*Exercise*
Although the entries contain pictures, only their words should be duplicated exactly.

*Extracted data*

----------------

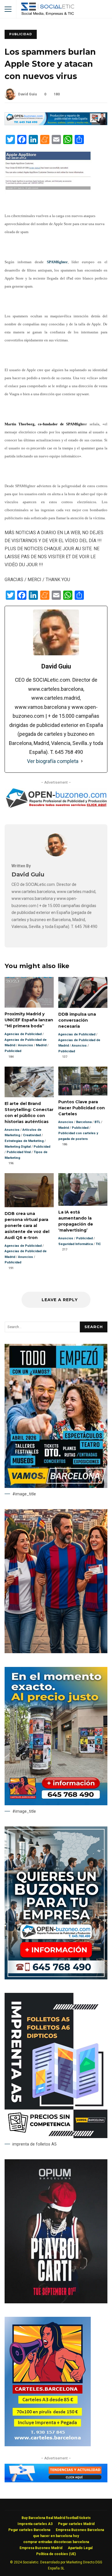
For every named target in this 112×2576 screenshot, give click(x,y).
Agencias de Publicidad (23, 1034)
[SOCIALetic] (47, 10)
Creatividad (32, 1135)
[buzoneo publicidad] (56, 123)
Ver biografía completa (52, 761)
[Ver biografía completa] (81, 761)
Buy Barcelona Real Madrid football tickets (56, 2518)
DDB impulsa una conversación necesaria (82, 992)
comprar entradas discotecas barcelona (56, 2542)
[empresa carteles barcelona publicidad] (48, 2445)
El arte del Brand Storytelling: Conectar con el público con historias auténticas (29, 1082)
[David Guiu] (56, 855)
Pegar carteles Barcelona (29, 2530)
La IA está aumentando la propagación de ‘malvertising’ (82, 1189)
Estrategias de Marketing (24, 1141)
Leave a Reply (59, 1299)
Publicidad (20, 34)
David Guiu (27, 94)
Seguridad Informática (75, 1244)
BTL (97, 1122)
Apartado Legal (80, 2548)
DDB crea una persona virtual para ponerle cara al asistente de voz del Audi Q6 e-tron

----------------

*Solved exercise*
For every named target in this 112×2576 screenshot, give click(x,y).
Agencias de Publicidad (23, 1034)
[SOCIALetic] (47, 10)
Creatividad (32, 1135)
[buzoneo publicidad] (56, 123)
Ver biografía completa (52, 761)
[Ver biografía completa] (81, 761)
Buy Barcelona Real Madrid football tickets (56, 2518)
DDB impulsa una conversación necesaria (82, 992)
comprar entradas discotecas barcelona (56, 2542)
[empresa carteles barcelona publicidad] (48, 2445)
El arte del Brand Storytelling: Conectar con el público con historias auténticas (29, 1082)
[David Guiu] (56, 855)
Pegar carteles Barcelona (29, 2530)
La IA está aumentando la propagación de ‘malvertising’ (82, 1189)
Estrategias de Marketing (24, 1141)
Leave a Reply (59, 1299)
Publicidad (20, 34)
David Guiu (27, 94)
Seguridad Informática (75, 1244)
BTL (97, 1122)
Apartado Legal (80, 2548)
DDB crea una persona virtual para ponerle cara al asistente de voz del Audi Q6 e-tron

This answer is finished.